* _WORK REQUIRED_
Reproduce each of the following rows verbatim, without any alteration.
--- begin DATA FOR THIS TASK ---
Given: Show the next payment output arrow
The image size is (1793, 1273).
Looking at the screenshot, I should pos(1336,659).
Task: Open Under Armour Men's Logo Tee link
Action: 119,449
--- end DATA FOR THIS TASK ---
* _FINISHED EXERCISE_
Given: Show the next payment output arrow
The image size is (1793, 1273).
Looking at the screenshot, I should pos(1336,659).
Task: Open Under Armour Men's Logo Tee link
Action: 119,449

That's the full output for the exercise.